### STATED TASK 1
Lay out the records between the lines holding "Task: Click the umbrella" and "Uncheck the Violet", inclusive, as a JSON list of strings with one string per line and any blank lines left out.

### TEXT EXCERPT

--------------------

We filter out what doesn’t match.
It’s called confirmation bias, and we all do it, to some degree.
This bias can be dangerous.
It not only limits us, but it can also just make us wrong and totally miss the boat. Or get us hurt. You can be subjectively blind to so much, which also means you could be greatly missing out.
Your brain does this partly from ego, but also to be efficient and make decisions faster. It’s easier to just believe what you already think and recognize proof that you’re right, rather than taking the time and energy to process every alternative that comes along.
Defaulting to the Good
Confirmation bias makes us less smart. But if we’re doomed to have this bias, then I choose to take advantage of it.
I do this by defaulting to always presuming the good.
I know that I can program my brain to believe whatever I want based on what I think and tell it. I’d say my brain is that dumb — to believe what I want whether it’s real or not, but I’m opting to say it’s brilliant.
I also know that when I say, think, and feel things, my brain will look for more proof to prove I’m right, both because the ego does that (it likes being right), and because our eyes are then open to see all the things we think.
Herein lies your power, should you choose to take advantage of it.
You can choose to think and say the things that empower you, that heal you, that uplift you, and connect you positively to other people. This improves your life. It feels amazing, it energizes you, it opens doors for you, and it creates more bliss in your life.
Or, you can choose otherwise.
You can also choose to think and feel fear, and things that are dark and dividing, things that are sad, things that take your power away from you. It feels icky. It drains your energy. It closes doors to you and impedes flow.
It’s up to you. Really.
Our minds will seek whatever we focus on. If we seek happy thoughts, even for things we don’t typically think of as happy, we will indeed get more happy.
Here’s how to choose the happy route.
What you appreciate appreciates.
Let me write that again because it’s powerful: What you appreciate appreciates. When you find the good in something (or someone), no matter how small that “good” is, it makes it easier to see more good.
Here’s a fun experiment to turn a negative into a positive.
When you find yourself around negative people, just ask yourself, “What are my favorite qualities about this person?”
It can be just one thing.
You’ll be amazed because you can always come up with one thing. And when you do, there’s a lightness, a feeling that’s more enjoyable than the moments before that surrounds you… simply because you thought of one thing you liked about a situation or person. Try it.
A recent dinner party…
We were at a gathering (pre-self-isolation) where some of the guests were less than stellar (through my lens). During the post-party debrief, it would have been so easy and natural to judge them. To spend time rehashing things they had said, etc.

--------------------

[Excerpt from a data file]
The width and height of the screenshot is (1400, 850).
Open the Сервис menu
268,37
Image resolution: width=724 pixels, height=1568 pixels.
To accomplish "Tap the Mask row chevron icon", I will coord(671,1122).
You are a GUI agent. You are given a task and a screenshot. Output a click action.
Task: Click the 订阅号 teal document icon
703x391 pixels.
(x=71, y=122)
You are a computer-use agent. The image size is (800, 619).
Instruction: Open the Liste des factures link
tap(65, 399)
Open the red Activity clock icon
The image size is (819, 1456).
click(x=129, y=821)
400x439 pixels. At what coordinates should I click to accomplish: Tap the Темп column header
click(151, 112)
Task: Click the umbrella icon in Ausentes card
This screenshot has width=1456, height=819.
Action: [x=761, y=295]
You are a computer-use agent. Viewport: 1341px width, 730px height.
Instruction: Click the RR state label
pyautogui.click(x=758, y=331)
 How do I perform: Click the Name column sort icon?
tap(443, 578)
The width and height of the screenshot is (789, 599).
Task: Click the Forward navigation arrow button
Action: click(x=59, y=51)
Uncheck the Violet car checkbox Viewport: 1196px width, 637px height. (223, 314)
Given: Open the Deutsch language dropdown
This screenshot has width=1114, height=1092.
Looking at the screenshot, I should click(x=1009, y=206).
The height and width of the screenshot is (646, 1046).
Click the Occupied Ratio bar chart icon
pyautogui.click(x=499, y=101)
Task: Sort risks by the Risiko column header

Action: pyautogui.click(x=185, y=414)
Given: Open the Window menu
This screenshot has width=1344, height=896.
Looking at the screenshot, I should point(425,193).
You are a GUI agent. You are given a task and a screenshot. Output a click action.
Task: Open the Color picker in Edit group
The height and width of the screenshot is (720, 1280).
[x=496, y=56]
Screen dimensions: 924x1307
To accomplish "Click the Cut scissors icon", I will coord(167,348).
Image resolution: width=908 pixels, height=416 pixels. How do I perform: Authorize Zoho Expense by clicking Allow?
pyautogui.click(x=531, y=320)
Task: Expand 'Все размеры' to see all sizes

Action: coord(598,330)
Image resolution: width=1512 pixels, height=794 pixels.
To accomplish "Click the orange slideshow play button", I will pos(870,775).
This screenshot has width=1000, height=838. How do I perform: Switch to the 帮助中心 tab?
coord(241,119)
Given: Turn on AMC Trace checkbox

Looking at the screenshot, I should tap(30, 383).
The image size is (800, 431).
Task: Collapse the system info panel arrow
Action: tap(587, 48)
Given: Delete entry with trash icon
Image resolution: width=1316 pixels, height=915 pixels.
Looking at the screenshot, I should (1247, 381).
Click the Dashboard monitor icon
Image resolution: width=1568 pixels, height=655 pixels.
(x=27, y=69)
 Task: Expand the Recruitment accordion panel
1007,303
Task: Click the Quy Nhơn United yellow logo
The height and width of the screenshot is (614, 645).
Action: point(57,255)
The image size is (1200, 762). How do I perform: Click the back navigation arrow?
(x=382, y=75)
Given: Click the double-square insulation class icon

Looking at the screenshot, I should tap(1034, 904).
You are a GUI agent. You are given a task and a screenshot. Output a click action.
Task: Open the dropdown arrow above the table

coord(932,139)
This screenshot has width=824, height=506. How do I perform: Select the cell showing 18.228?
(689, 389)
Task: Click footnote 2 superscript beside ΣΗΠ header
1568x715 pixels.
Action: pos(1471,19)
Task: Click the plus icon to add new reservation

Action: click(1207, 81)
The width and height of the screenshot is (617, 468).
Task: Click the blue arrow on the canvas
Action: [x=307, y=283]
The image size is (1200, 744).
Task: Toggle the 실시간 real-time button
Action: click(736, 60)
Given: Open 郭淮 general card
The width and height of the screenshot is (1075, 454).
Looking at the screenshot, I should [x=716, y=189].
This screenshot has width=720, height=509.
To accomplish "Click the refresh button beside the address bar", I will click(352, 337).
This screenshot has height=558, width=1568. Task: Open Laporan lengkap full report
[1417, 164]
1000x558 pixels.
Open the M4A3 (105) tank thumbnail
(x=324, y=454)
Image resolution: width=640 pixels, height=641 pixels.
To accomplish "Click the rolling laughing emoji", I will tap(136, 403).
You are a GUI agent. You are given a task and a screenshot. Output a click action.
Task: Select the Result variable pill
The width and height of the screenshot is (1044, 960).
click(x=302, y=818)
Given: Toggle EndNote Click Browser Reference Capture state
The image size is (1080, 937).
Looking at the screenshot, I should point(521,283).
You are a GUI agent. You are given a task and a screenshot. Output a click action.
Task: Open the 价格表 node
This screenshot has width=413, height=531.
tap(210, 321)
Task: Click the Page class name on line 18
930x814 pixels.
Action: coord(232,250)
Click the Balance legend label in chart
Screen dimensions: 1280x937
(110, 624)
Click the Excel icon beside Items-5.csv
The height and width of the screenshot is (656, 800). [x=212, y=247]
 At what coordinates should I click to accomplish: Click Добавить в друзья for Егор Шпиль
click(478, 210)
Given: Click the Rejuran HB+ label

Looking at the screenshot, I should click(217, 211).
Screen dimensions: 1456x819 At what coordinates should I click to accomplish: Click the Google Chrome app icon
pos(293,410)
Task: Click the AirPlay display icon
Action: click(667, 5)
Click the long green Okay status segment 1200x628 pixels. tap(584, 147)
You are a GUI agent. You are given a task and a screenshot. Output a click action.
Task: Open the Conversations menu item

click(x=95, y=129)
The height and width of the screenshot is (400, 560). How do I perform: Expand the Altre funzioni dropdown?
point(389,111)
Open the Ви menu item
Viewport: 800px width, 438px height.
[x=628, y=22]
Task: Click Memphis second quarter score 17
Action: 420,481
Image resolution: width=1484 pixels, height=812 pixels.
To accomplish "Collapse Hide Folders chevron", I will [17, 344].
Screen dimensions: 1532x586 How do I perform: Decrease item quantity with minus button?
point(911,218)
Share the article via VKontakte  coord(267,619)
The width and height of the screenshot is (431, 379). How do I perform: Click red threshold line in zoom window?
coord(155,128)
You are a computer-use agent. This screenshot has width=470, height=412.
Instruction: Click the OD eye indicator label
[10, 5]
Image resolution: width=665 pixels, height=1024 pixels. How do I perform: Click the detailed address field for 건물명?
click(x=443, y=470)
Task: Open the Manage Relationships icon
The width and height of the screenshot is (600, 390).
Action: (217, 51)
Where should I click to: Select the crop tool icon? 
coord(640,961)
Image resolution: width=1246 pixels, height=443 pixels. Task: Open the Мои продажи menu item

--------------------

### STATED TASK 2
Rewrite the part of the confirmation bias text between "I know that" and "you choose to take advantage of it.", inclusive, putting "mind" in place of every "brain".

### EXERCISE SOLUTION 1
[
  "Task: Click the umbrella icon in Ausentes card",
  "This screenshot has width=1456, height=819.",
  "Action: [x=761, y=295]",
  "You are a computer-use agent. Viewport: 1341px width, 730px height.",
  "Instruction: Click the RR state label",
  "pyautogui.click(x=758, y=331)",
  " How do I perform: Click the Name column sort icon?",
  "tap(443, 578)",
  "The width and height of the screenshot is (789, 599).",
  "Task: Click the Forward navigation arrow button",
  "Action: click(x=59, y=51)",
  "Uncheck the Violet car checkbox Viewport: 1196px width, 637px height. (223, 314)"
]

### EXERCISE SOLUTION 2
I know that I can program my mind to believe whatever I want based on what I think and tell it. I’d say my mind is that dumb — to believe what I want whether it’s real or not, but I’m opting to say it’s brilliant.
I also know that when I say, think, and feel things, my mind will look for more proof to prove I’m right, both because the ego does that (it likes being right), and because our eyes are then open to see all the things we think.
Herein lies your power, should you choose to take advantage of it.